> **What the exercise asks**: Send back exactly the lines from the opening line of the records below through the one with "Given: Click the Address".

Stored records:
━━━
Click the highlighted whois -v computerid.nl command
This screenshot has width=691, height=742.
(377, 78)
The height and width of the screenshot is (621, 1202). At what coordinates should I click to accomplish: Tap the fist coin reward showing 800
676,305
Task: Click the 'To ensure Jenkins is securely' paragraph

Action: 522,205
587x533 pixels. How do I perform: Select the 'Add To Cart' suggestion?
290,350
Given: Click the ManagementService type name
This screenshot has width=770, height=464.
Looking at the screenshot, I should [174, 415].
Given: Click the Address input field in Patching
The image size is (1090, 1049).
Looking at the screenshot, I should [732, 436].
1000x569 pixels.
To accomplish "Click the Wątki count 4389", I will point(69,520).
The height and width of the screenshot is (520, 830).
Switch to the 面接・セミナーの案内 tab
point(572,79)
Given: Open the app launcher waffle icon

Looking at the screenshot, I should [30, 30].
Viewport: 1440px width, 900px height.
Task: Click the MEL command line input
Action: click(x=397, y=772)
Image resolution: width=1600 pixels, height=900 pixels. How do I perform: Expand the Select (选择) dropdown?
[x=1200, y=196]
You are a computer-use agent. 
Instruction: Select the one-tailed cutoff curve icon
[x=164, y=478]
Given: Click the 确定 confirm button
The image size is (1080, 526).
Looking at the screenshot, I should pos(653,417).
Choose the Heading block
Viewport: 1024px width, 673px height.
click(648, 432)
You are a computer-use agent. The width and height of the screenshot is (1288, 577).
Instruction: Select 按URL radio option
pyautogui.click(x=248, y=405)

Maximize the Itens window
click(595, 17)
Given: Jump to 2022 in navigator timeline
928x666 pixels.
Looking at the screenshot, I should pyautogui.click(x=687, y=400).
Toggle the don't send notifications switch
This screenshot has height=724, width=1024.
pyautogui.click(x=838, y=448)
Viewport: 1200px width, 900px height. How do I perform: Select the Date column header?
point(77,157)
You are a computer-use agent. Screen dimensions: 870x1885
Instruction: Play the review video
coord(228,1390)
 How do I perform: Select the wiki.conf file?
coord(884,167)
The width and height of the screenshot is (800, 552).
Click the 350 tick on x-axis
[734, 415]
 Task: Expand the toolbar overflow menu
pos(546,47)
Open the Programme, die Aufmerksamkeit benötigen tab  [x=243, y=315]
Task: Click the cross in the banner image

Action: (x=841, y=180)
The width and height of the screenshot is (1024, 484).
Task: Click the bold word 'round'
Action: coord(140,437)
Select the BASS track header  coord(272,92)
━━━
> **Answer section**:
Click the highlighted whois -v computerid.nl command
This screenshot has width=691, height=742.
(377, 78)
The height and width of the screenshot is (621, 1202). At what coordinates should I click to accomplish: Tap the fist coin reward showing 800
676,305
Task: Click the 'To ensure Jenkins is securely' paragraph

Action: 522,205
587x533 pixels. How do I perform: Select the 'Add To Cart' suggestion?
290,350
Given: Click the ManagementService type name
This screenshot has width=770, height=464.
Looking at the screenshot, I should [174, 415].
Given: Click the Address input field in Patching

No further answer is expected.